| Exercise directions |
Please copy everything from the line containing "Focus the steiner.de address bar" down to the line containing "tap(240, 29)", swapping "address bar" for "search field" and leaving all else unchanged. Leave the pictures out of your copy.

| Provided entries |
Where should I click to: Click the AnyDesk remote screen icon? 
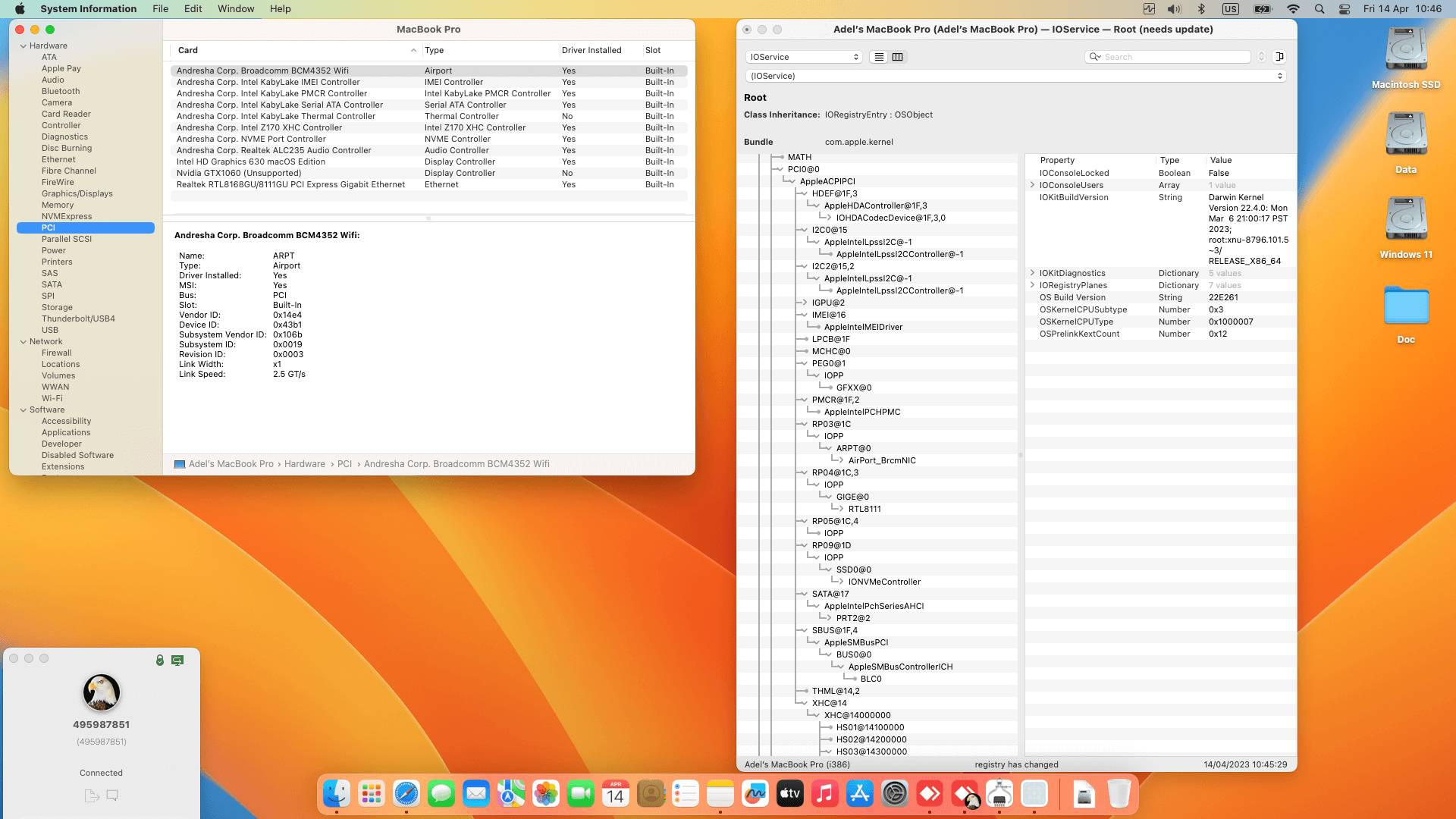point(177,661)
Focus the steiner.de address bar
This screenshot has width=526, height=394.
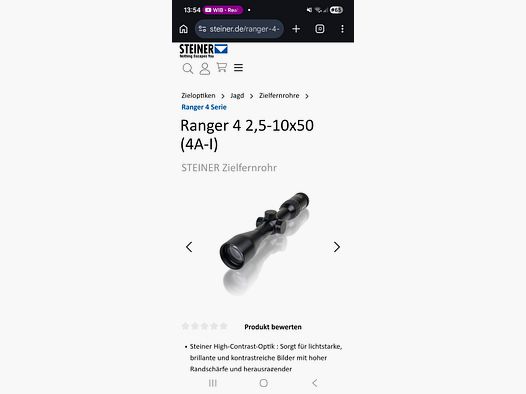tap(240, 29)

* * *

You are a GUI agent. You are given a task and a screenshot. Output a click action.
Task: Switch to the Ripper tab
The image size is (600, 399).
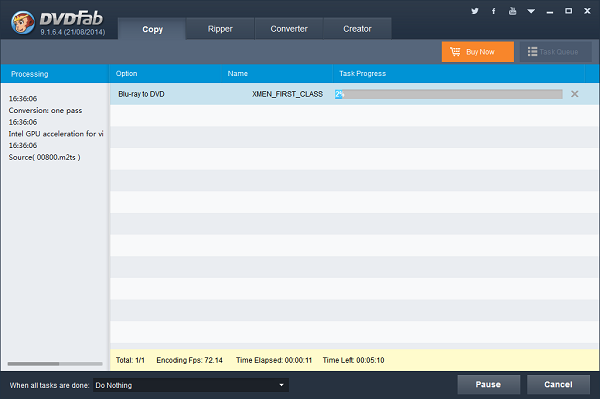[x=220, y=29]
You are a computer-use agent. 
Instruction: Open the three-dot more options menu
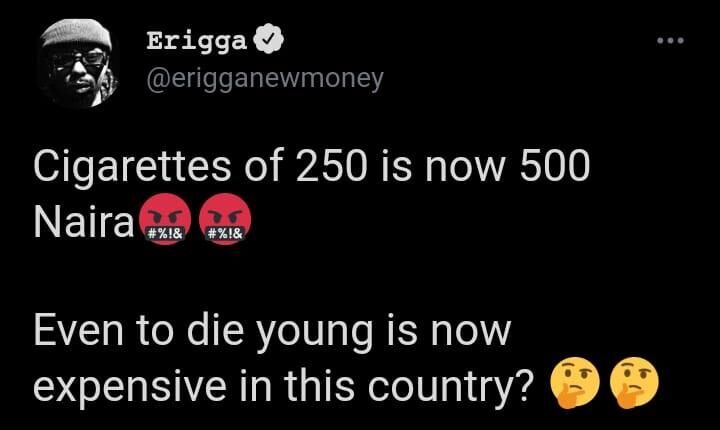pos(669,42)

==

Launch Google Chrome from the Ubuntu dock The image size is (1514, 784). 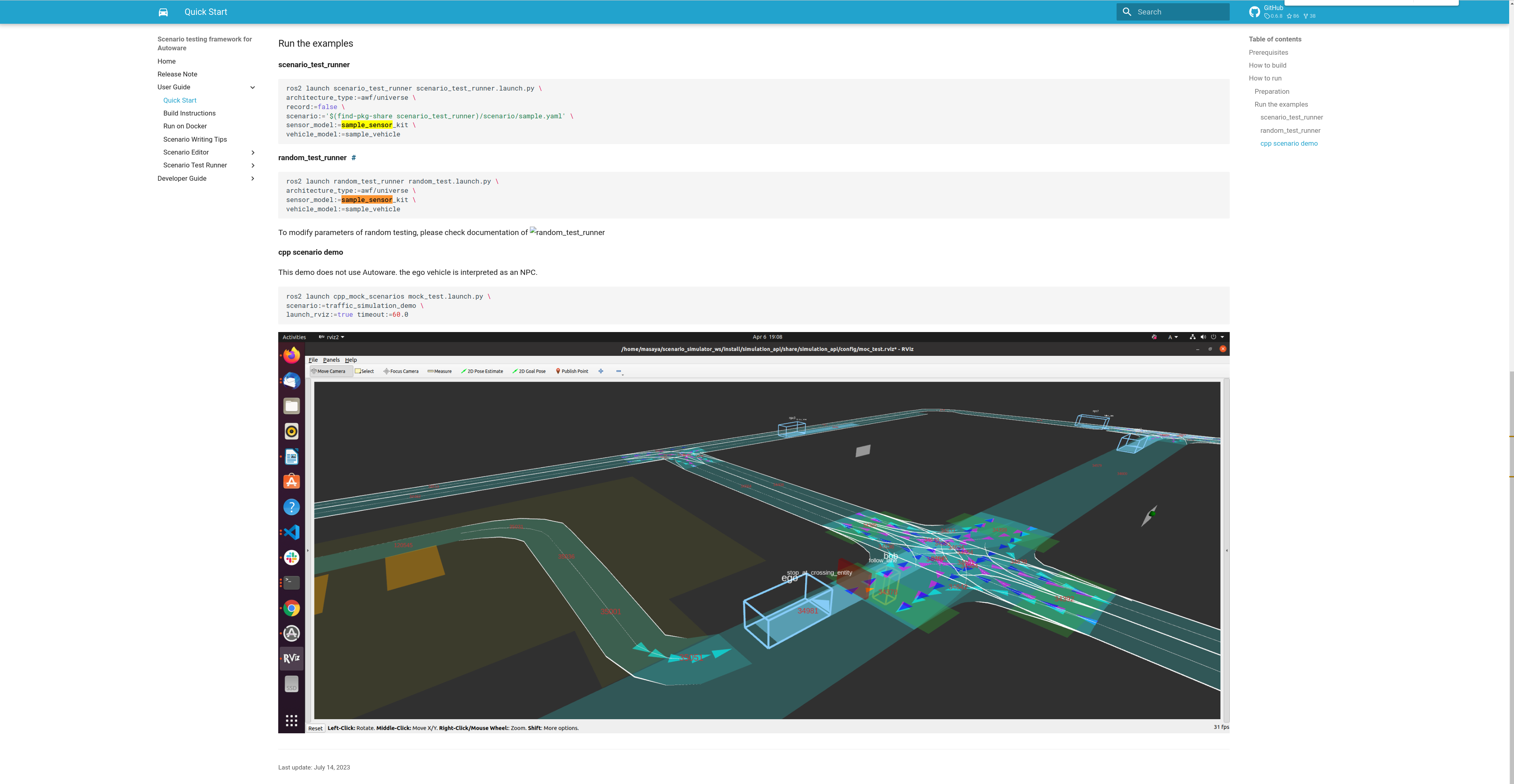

| Solution to this task |
Focus the steiner.de search field
This screenshot has width=526, height=394.
tap(240, 29)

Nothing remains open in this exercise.